Whenever someone asks me to give them words of wisdom before a race, I always say the same thing: Don’t go out too fast.
Starting out too quickly usually means you’ll blow up in the later miles, and have a less than ideal race. Theoretically, negative-splitting a race (running the second half of the race faster than the first half) means you’ll have a positive race experience.
It sounds so simple. But with the festivities at the start line and your adrenaline pumping, starting out slowly is anything but easy. Especially if you never practice negative splitting…
Yup, you heard it here first, folks. You have to negative split on your training runs if you also want to do so during a race. Novel idea, right?
But here’s the thing: Who likes calculating their pace and staring at their Garmin during a training run? Certainly not me. So, how can you learn how to negative split without becoming a slave to your watch?
Simple: Run you first mile uphill and your last mile downhill on training runs.

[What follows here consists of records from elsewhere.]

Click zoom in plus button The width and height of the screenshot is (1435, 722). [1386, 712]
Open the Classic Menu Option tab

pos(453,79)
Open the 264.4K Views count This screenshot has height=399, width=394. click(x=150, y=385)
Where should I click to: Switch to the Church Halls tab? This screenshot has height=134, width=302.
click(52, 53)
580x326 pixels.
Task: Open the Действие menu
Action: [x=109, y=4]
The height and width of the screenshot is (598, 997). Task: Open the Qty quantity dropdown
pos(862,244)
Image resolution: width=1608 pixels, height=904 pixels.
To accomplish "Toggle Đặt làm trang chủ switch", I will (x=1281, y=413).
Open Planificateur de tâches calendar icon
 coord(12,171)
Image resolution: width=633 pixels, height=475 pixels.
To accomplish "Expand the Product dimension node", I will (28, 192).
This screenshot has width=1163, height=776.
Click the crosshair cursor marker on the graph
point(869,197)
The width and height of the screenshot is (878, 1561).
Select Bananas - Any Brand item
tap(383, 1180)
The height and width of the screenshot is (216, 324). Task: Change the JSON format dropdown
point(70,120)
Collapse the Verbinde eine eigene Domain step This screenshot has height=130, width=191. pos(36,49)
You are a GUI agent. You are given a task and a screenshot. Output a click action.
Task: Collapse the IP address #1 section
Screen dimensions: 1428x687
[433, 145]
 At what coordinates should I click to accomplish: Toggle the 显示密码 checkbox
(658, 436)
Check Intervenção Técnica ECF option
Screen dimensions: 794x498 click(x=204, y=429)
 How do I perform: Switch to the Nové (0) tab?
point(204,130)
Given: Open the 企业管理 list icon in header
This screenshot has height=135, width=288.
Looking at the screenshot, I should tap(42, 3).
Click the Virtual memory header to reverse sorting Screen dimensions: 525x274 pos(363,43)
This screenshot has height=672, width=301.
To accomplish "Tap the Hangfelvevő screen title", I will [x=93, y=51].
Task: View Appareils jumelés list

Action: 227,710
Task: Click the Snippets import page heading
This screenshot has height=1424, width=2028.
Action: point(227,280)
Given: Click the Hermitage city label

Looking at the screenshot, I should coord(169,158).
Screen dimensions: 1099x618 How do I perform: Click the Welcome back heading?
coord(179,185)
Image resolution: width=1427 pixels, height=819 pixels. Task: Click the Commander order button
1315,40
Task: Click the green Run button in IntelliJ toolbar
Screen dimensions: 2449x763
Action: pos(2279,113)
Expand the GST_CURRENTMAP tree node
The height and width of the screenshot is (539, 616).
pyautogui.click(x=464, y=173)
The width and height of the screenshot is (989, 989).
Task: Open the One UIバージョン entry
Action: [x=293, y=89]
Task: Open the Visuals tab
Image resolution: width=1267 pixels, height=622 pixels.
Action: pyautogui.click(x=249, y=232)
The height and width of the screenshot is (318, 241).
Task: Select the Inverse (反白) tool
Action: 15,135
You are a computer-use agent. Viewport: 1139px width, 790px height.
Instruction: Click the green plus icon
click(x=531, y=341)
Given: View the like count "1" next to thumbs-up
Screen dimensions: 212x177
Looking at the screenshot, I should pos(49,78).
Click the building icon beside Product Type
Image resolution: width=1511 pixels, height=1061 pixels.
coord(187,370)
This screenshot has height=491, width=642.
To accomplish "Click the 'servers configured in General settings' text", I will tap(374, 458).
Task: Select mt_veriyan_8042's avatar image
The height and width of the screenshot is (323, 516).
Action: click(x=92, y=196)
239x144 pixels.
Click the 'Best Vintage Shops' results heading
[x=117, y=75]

I’m not joking. This is how my neighborhood is set up. When we moved here 2.5 years ago, I never, ever negative-splitted. Now, I do it on almost every training run without thinking about it (I haven’t really raced since December 2010, so I can’t say if I still do this in races). Even when I’m not in my neighborhood, I’m used to going slow the first mile and fast the last mile that I naturally do this.
Of course, you all don’t live in my neighborhood. You could always move here... Or, run on the treadmill and adopt the downhill- uphill approach, but that would be insanely boring. Instead, try to run your first mile and last mile by perceived exertion. Start out ridiculously slow, and pick up the pace for the last mile no matter how tired your legs are (yes, I even do this on long runs). Running hard on fatigued legs is not easy, but you may wish you practiced this once race day rolls around. After all, practice may not make perfect, but it will better prepare you.
I’m not a running expert by any means. I’m just a girl who likes to run, and this approach has helped me. But I have no idea if it really works or not. If you want to learn how to negative split correctly, check out Runner’s World, ask a running coach, or at least consult someone smarter than me.